A simultaneous center-of-mass correction of nucleon density and momentum distributions in nuclei

TL;DR

This paper presents a method to correct nucleon density and momentum distributions in nuclei for center-of-mass motion effects, incorporating short-range correlations, with numerical application to helium-4.

Contribution

It introduces a simplified analytic approach using Tassie-Barker factors for simultaneous center-of-mass correction in density and momentum distributions.

Findings

Corrected distributions show a shrinking effect compared to uncorrected ones.

The method effectively accounts for short-range correlations in translationally invariant wavefunctions.
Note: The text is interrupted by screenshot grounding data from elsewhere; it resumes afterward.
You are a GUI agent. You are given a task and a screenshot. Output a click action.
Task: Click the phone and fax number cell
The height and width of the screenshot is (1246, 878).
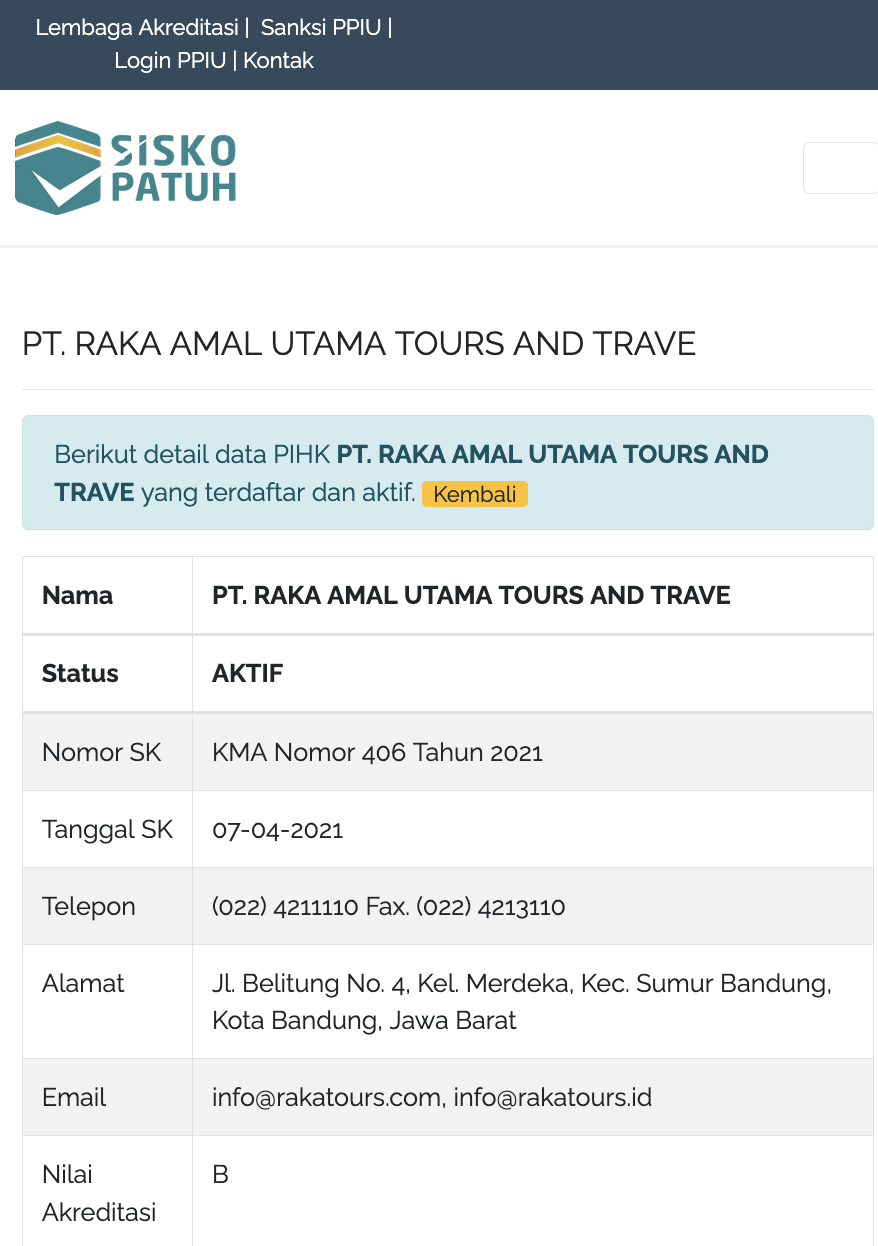388,907
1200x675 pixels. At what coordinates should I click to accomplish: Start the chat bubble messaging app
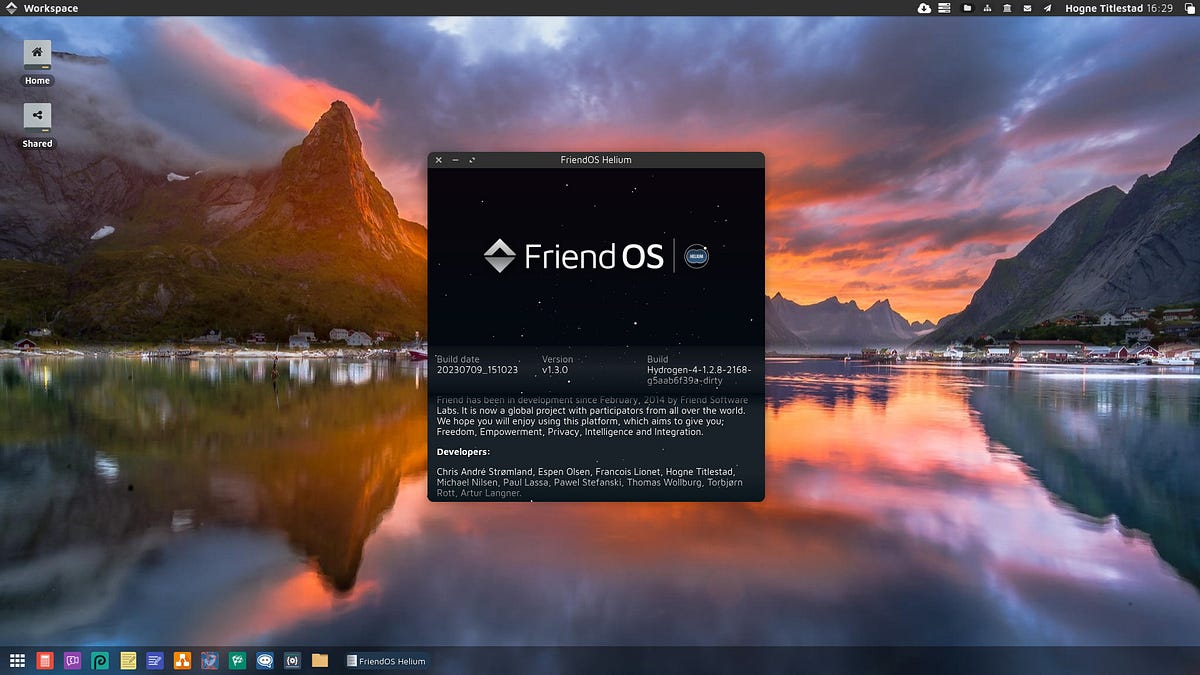pos(264,661)
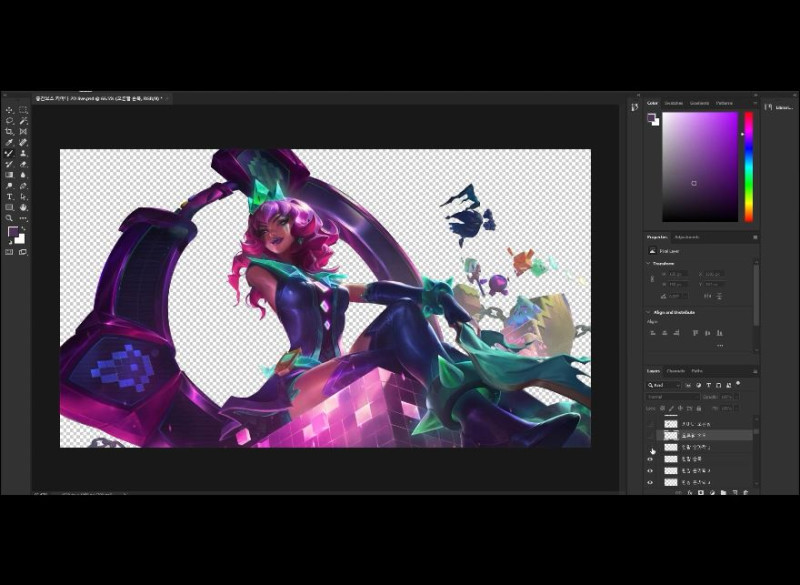Select the Crop tool
The image size is (800, 585).
click(x=9, y=131)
Numerical results for helium-4 demonstrate the impact of center-of-mass correction.

Abstract

The approach exposed in the recent paper (A. Shebeko, P. Papakonstantinou, E. Mavrommatis, Eur. Phys. J. A 27, 143 (2006)) has been applied in studying center-of-mass motion effects on the nucleon density and momentum distributions in nuclei. We are focused upon effects due to the center-of-mass and short-range nucleon correlations embedded in translationally invariant ground-state wavefunctions. The latter are constructed in the so-called fixed center-of-mass approximation, starting with a Slater determinant wave function modified by some correlator (e.g., after Jastrow or Villars). It is shown how one can simplify evaluation of the corresponding expectation values that determine the distributions. The analytic expressions derived here involve the own "Tassie-Barker" factors for each distribution. As an illustration, numerical calculations have been carried out for the nucleus ^{4}He with the Slater determinant to describe the nucleon (1s)^4 configuration composed of single-particle orbitals which differ from harmonic oscillator ones at small distances. Such orbitals simulate somewhat short-range repulsion between nucleons. Special attention is paid to a simultaneous shrinking of the center--of--mass corrected density and momentum distributions compared to the purely (1s)^4 shell nontranslationally invariant ones.